The <gpu_usage> and <cpu_usage> does not tell BOINC to use only that much of the CPU per application.

BOINC sees that you have say 16 cores and 32 threads. If you tell BOINC to only use 1 core, then it just deducts 1 thread from the 32 available. This is to determine how many apps can run. If you know the app uses very little CPU, then you can tell BOINC to use even less CPU per task which will effectively make it run more tasks simultaneously on the CPU.

The same is for GPU. It doesn't tell BOINC to use, in your example .25 only 25% of the CPU. It just means for every 1 GPU, you can assign 4 tasks to run on it. Hence why 4 tasks will run simultaneously on a single GPU this way.

Its very seldomly used this way for CPUs.
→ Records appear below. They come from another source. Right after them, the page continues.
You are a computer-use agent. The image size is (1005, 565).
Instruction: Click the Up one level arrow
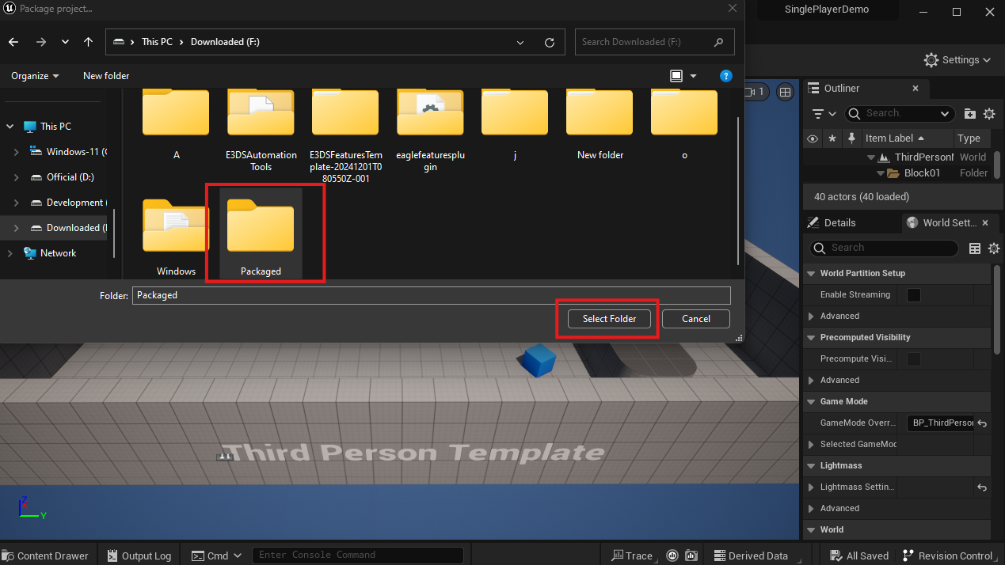coord(88,42)
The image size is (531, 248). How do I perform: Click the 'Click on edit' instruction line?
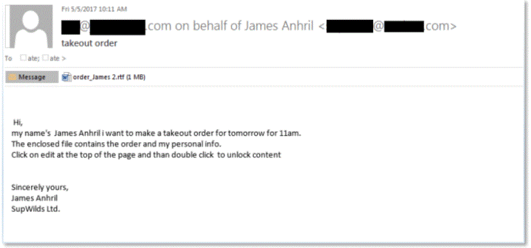pos(146,155)
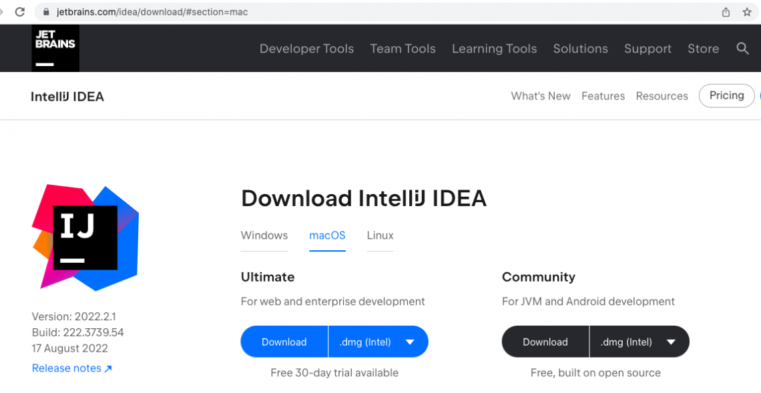Image resolution: width=761 pixels, height=393 pixels.
Task: Open the Learning Tools menu
Action: tap(494, 48)
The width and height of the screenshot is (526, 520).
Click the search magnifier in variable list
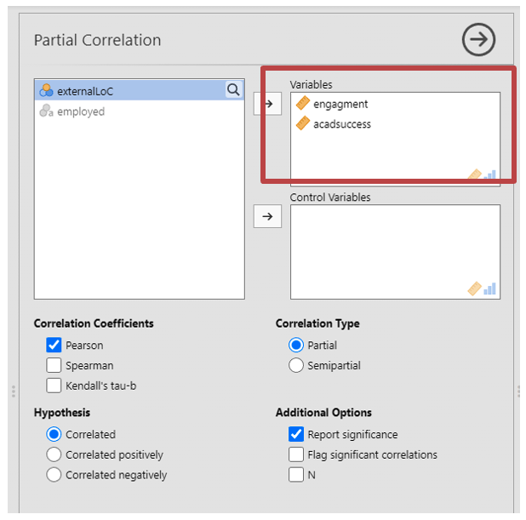tap(233, 90)
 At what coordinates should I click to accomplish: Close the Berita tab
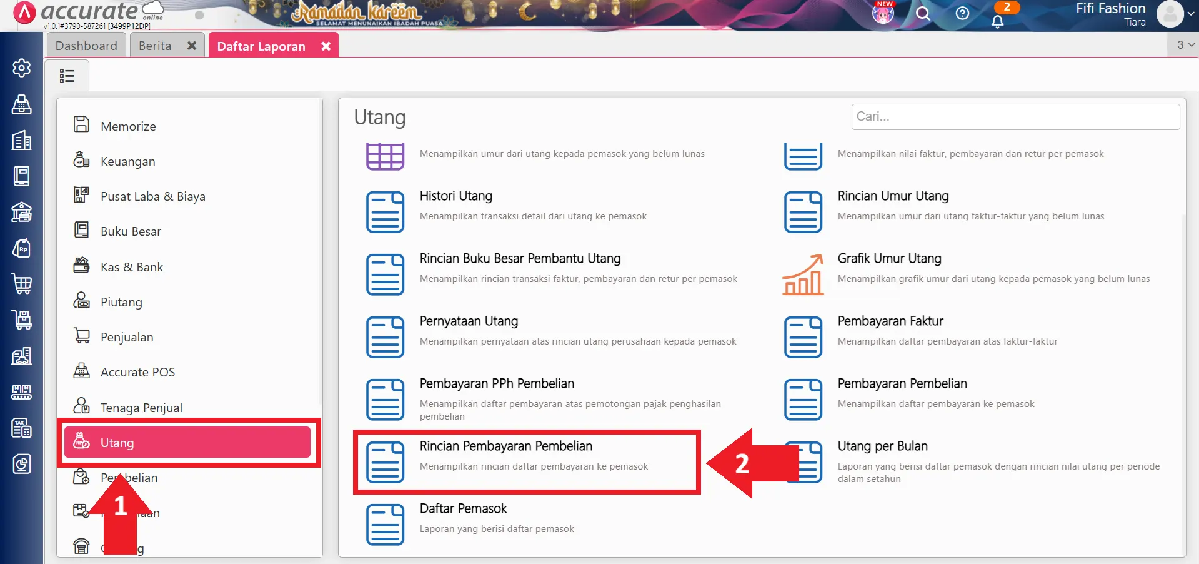point(192,46)
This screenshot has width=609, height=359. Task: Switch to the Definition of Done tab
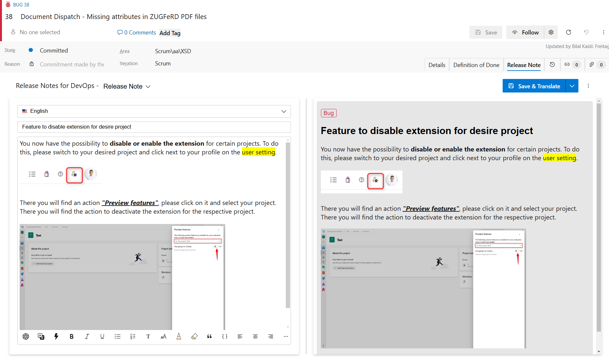[x=476, y=64]
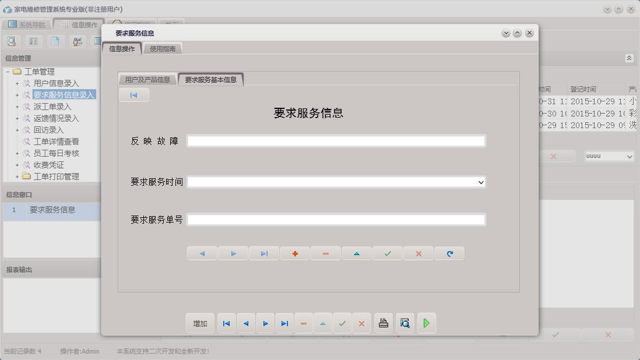Viewport: 640px width, 360px height.
Task: Select the search icon on the top toolbar
Action: pos(12,41)
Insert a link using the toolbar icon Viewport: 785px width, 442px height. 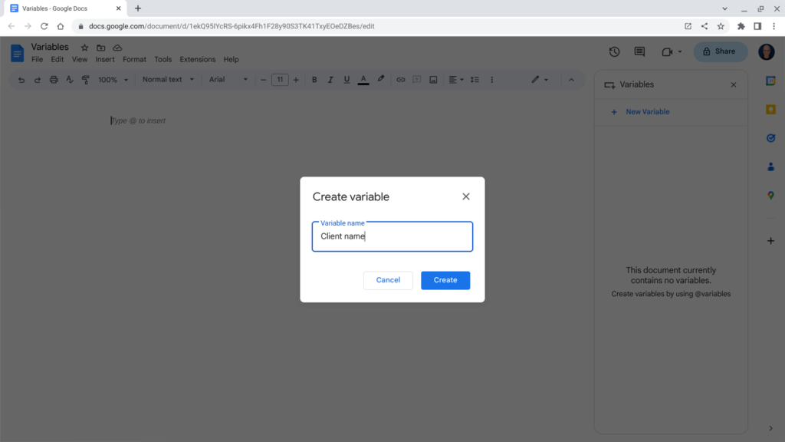click(399, 79)
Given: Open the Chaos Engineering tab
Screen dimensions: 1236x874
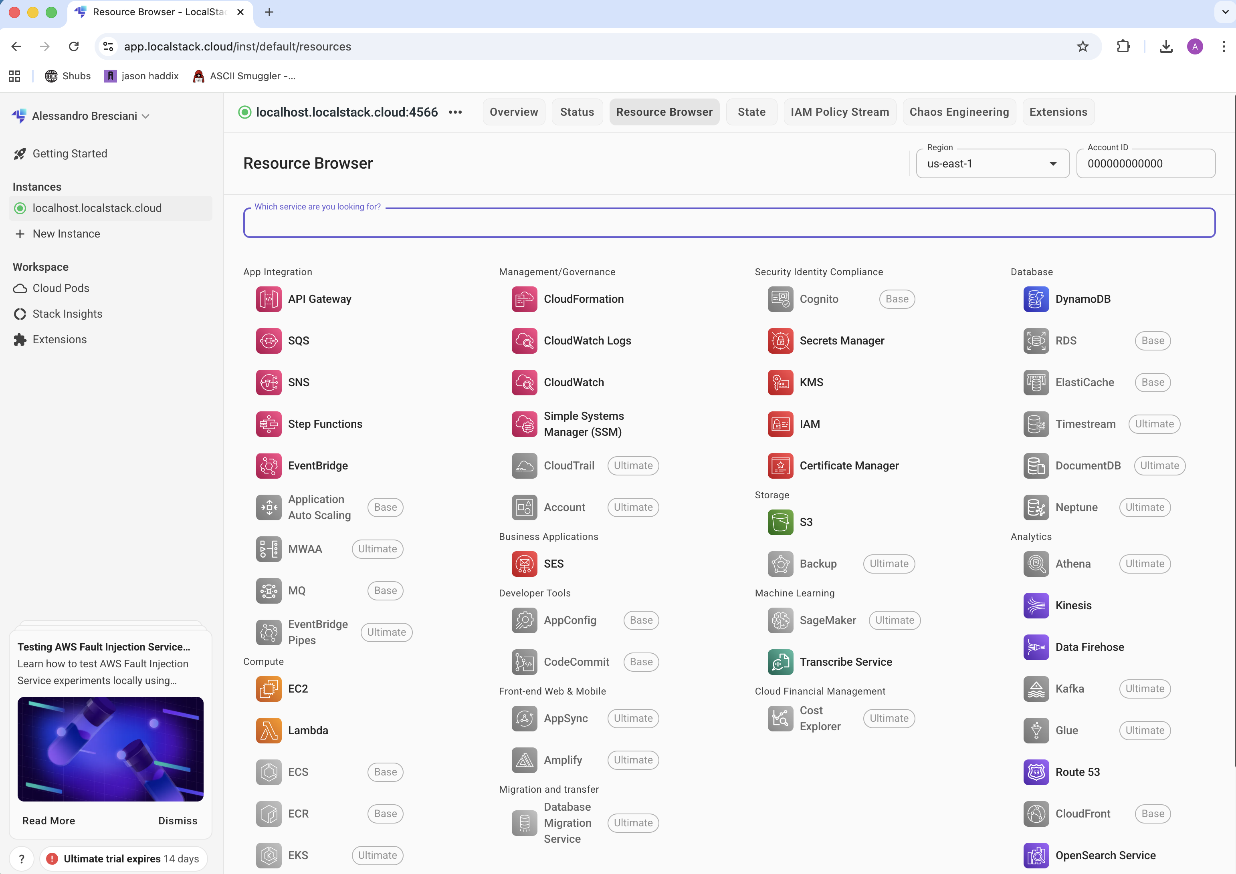Looking at the screenshot, I should pyautogui.click(x=959, y=112).
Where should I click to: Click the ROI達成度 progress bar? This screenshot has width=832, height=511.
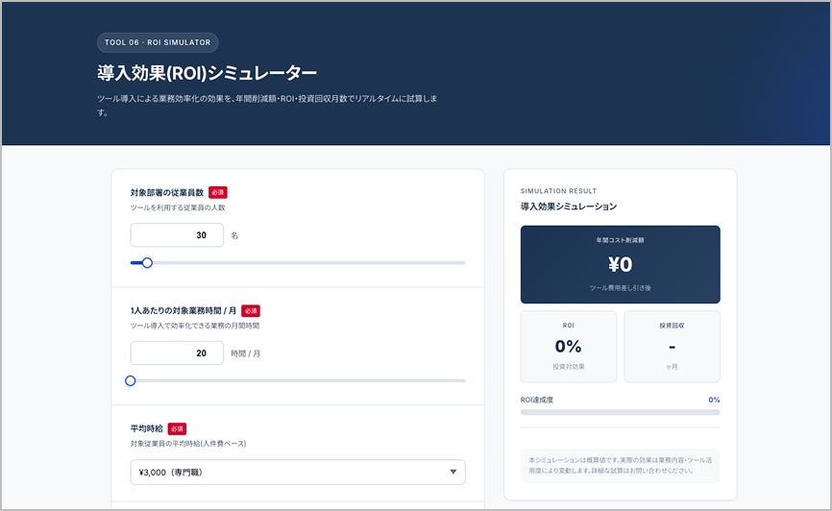pos(620,412)
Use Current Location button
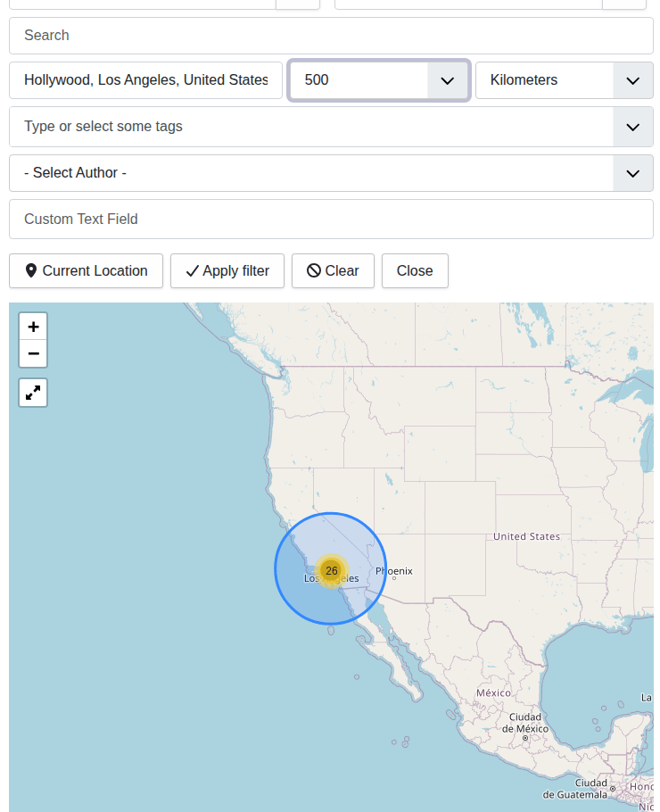 point(87,271)
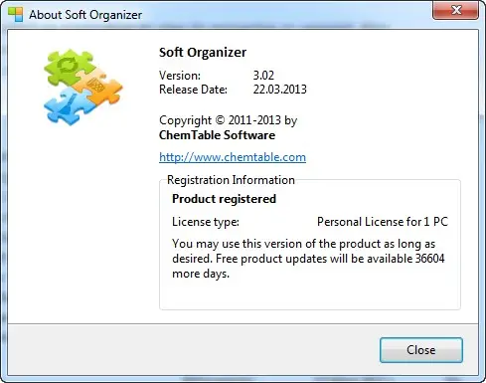Open the http://www.chemtable.com link
Screen dimensions: 486x383
(233, 157)
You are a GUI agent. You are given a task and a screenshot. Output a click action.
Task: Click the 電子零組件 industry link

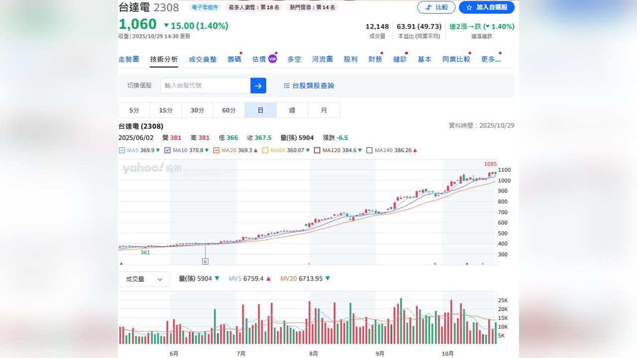205,7
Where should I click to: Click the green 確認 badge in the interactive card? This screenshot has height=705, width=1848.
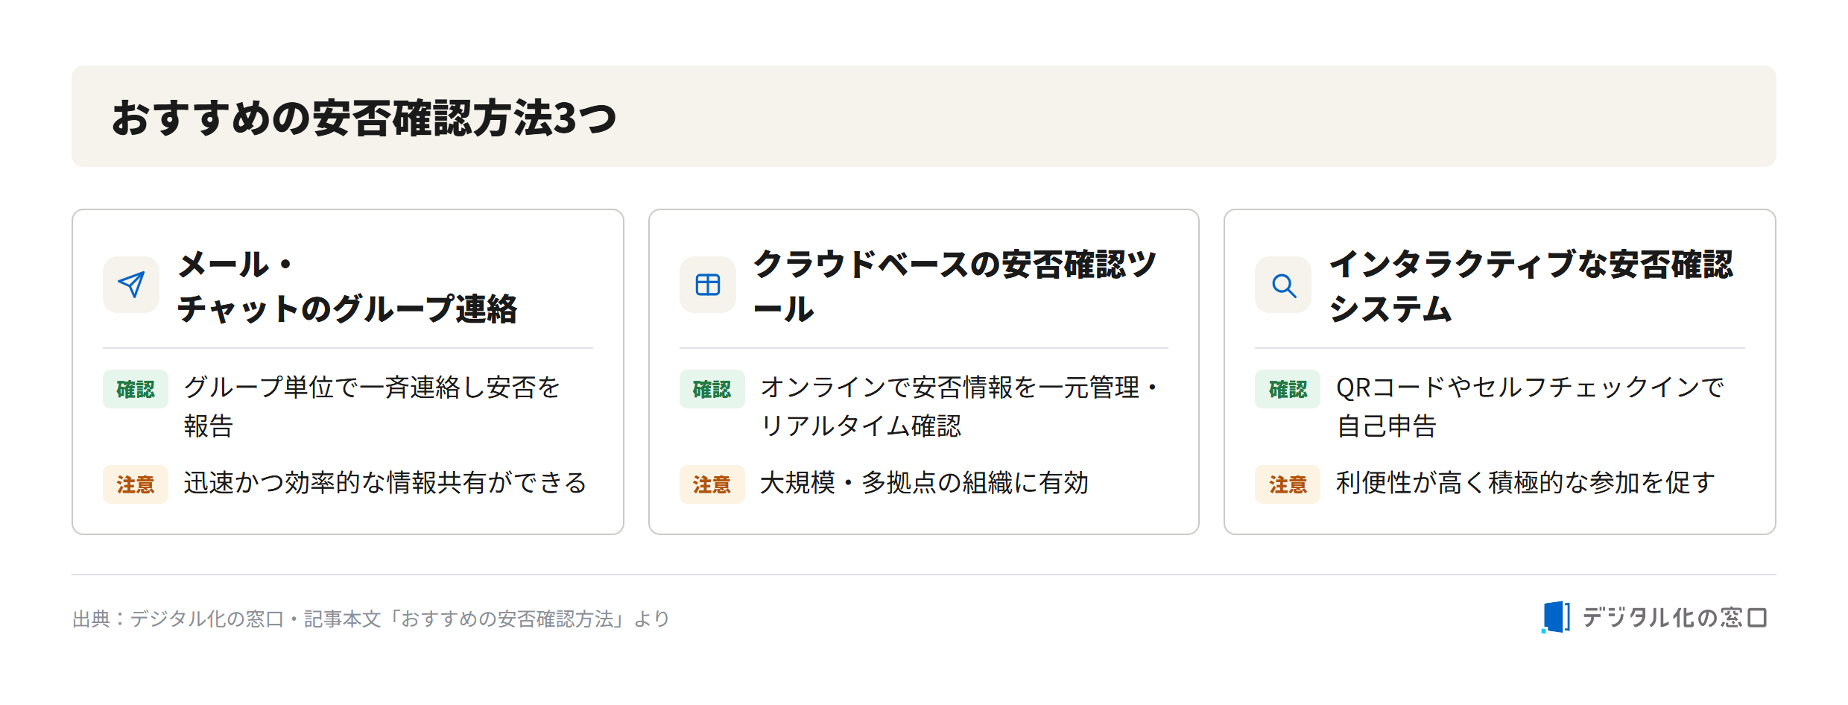click(x=1288, y=389)
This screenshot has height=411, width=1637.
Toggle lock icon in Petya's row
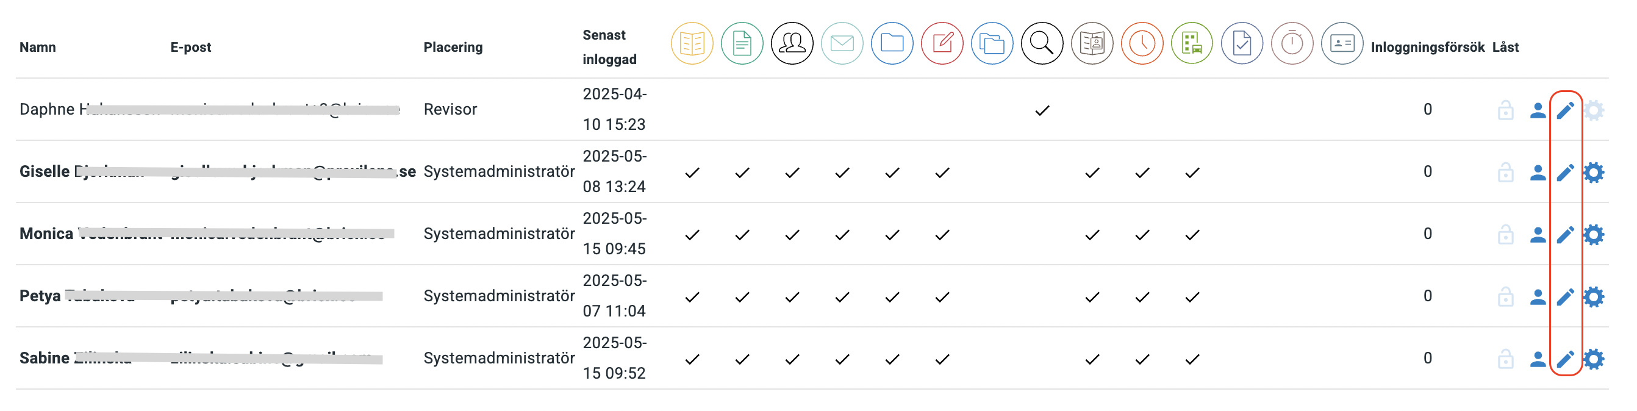[1505, 297]
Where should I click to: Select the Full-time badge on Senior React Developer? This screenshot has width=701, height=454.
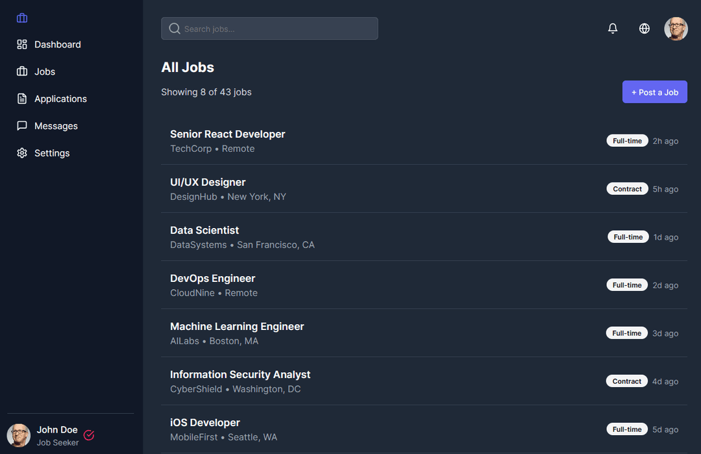point(627,140)
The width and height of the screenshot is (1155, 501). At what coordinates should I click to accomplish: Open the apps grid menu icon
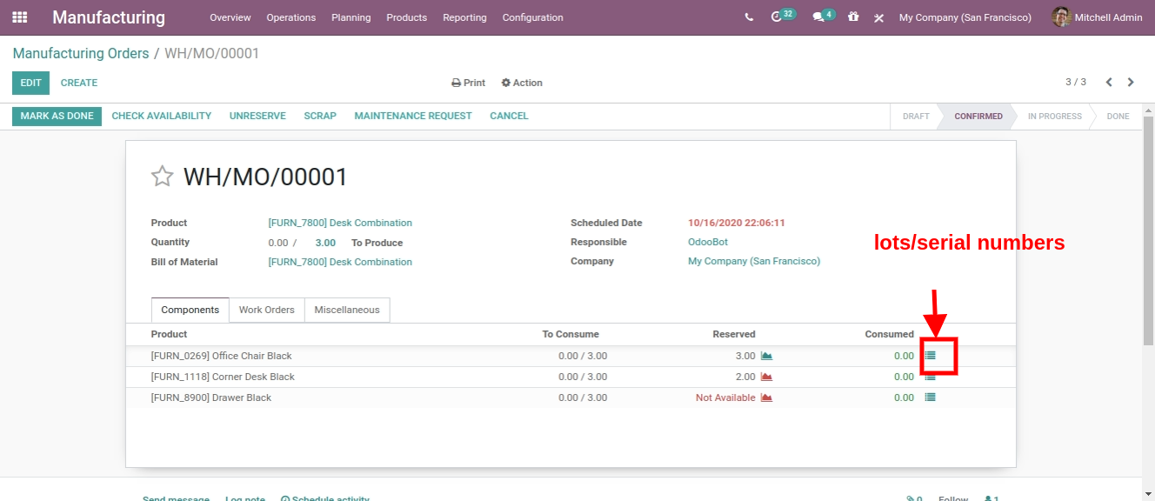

Since it almost never has a benefit (except some NCI projects) to run more tasks than you have cores/threads.

One good example for this usage, other than being able to run multiple tasks on a single GPU is to ensure BOINC assigns enough CPU tasks to run on a CPU.

So say you have a 16core/32thread CPU. You have 1 GPU. You run one or more projects on this host.

If BOINC thinks the GPU will need 1 full thread to run that 1 GPU task, then you'll only ever be able to run 31 tasks at once.

But say you know the task on the GPU uses little to no CPU. So you set the CPU usage on that task to something really low. This way, BOINC wont reserve 1 thread for the GPU task allowing you to run 32 CPU tasks on the CPU.

Its not a very good way to control things though, IMHO. Which is why I usually have 2 instances of BOINC installed on my hosts with GPUs. So I can much easily control the number of CPU tasks I want to run regardless of the project on one instance and GPU tasks on the other instance.
 

CyklonDX

Well-Known Member
Nov 8, 2022
784
255
63
any other ideas?
Can you post the python code? I can take a look if its doable to rewrite it - and run few tests on jupyter.

(Potentially using rocm libs, with pytorch may grant it proper execution paths.)
 

gsrcrxsi

Active Member
Dec 12, 2018
293
96
28
Can you post the python code? I can take a look if its doable to rewrite it - and run few tests on jupyter.

(Potentially using rocm libs, with pytorch may grant it proper execution paths.)
i probably wouldn't feel comfortable posting it publicly since it's someone else's scientific research, but I can PM it to you.

or since you're familiar with BOINC, if you have a Linux/Nvidia system, you can attach to GPUGRID and download a task. you'll get sent the python code (~500 lines) and a python environment archive (2.7GB) with the task.